Gleichzeitig sieht der Superintendent in diesem schwierigen Entwicklungsprozess aber auch eine Chance zur Erneuerung und Modernisierung der Evangelischen Kirche. Seiner Überzeugung nach muss die Kirche der Zukunft mehrere Ansprüche erfüllen: Sie wird keine Megakirche und keine Kirche der Massen mehr sein. Schilling: „Die Kirche der Zukunft wird eine mutige Kirche sein. In jedem Fall keine mutlose und auch keine missmutige Kirche.“ Und sie werde eine menschliche Kirche sein, „keine Kirche der Mauern, die uns voneinander und der Welt trennt“.

Nach intensiver, bisweilen konträrer Diskussion wurde der von der Pfarrkommission erarbeitete Pfarrstellenplan mit deutlicher Mehrheit  angenommen.

Zwischendurch versammelte Superintendent Dr.
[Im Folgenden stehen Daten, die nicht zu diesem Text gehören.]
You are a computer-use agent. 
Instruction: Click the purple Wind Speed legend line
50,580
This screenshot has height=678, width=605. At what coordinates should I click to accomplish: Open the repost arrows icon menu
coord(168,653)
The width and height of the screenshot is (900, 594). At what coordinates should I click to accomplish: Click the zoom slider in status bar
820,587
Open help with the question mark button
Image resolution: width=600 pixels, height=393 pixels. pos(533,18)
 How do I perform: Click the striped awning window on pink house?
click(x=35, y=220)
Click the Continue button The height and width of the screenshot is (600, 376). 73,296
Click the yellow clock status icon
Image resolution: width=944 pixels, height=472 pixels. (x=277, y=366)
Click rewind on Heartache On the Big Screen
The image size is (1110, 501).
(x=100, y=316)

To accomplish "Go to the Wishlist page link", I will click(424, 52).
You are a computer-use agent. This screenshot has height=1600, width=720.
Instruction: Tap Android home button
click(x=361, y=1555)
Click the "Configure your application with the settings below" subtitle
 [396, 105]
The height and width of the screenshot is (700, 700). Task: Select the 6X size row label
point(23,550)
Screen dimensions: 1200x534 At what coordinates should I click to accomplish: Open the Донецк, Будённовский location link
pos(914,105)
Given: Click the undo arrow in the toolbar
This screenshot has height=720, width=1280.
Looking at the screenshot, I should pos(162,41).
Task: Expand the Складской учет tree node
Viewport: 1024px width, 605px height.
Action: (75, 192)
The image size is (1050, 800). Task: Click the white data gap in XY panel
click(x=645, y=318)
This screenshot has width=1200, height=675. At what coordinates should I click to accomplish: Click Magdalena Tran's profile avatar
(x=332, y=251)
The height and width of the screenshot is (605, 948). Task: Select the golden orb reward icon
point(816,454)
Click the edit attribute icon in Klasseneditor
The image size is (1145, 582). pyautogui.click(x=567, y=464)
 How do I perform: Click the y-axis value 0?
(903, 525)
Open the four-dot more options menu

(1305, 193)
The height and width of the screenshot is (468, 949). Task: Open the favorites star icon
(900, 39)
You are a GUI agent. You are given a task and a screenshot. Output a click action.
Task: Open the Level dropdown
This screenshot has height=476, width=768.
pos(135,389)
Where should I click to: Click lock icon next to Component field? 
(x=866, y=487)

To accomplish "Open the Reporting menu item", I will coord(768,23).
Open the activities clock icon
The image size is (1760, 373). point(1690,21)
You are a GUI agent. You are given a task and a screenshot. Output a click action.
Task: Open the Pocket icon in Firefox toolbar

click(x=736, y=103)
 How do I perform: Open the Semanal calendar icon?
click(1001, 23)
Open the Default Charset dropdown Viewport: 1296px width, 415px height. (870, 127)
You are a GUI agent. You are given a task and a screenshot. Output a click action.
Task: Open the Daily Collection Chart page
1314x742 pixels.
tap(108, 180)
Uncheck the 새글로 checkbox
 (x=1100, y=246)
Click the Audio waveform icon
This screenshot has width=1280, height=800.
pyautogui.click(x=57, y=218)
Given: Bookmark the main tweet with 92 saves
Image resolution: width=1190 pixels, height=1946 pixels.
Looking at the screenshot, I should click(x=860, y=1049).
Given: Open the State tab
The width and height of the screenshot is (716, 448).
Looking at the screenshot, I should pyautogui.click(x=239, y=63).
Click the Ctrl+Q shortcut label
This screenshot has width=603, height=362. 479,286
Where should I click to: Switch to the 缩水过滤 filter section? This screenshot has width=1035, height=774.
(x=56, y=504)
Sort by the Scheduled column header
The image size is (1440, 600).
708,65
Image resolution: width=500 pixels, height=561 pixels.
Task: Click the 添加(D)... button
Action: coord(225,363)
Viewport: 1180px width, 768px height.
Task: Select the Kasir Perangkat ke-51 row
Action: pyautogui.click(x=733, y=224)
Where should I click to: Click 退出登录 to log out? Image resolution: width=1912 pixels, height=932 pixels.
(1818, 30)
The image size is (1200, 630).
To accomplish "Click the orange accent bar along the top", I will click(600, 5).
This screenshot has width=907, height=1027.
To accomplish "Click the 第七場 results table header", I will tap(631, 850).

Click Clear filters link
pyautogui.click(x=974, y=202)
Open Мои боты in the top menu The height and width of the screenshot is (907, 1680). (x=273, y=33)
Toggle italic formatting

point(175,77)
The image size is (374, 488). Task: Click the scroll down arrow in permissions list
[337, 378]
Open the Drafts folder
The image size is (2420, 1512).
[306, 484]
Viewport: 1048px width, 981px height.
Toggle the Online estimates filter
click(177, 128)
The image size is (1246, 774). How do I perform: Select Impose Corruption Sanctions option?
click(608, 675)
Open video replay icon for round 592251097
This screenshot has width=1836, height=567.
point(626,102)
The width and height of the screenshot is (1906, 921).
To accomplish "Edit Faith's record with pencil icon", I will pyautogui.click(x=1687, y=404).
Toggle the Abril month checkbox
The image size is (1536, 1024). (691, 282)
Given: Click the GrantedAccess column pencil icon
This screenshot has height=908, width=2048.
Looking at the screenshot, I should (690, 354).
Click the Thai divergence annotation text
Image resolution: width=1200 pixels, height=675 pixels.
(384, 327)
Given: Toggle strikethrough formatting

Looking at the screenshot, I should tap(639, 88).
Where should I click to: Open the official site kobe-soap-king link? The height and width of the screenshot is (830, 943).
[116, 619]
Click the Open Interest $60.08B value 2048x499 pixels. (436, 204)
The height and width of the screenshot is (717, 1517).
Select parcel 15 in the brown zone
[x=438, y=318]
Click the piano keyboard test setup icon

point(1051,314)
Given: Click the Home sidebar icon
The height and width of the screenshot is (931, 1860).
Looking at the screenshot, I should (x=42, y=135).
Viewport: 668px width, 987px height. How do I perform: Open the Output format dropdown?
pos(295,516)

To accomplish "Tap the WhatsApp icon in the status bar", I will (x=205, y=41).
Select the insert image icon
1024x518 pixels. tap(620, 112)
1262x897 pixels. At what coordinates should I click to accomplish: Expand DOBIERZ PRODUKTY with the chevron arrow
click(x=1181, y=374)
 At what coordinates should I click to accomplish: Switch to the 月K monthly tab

Manuel Schilling die Mitglieder des Kreissynodalvorstandes um sich, um einen Weg aus zum Teil festgefahrenen Diskussionen zu finden – was schließlich auch gelang.

Aufmerksamer Zuhörer für die Argumente aus den Gemeinden: Dr. Manuel Schilling, rechts Synodalassessor Thomas Hartmann.

Pfarrer Arnold Schütz kämpfte verbissen um den Erhalt einer halben Pfarrstelle für die Reformierte Gemeinde Lipperode nach seiner Pensionierung im nächsten Jahr.

Sieht eine Chance für die Kirche der Zukunft: Superintendent Dr. Manuel Schilling.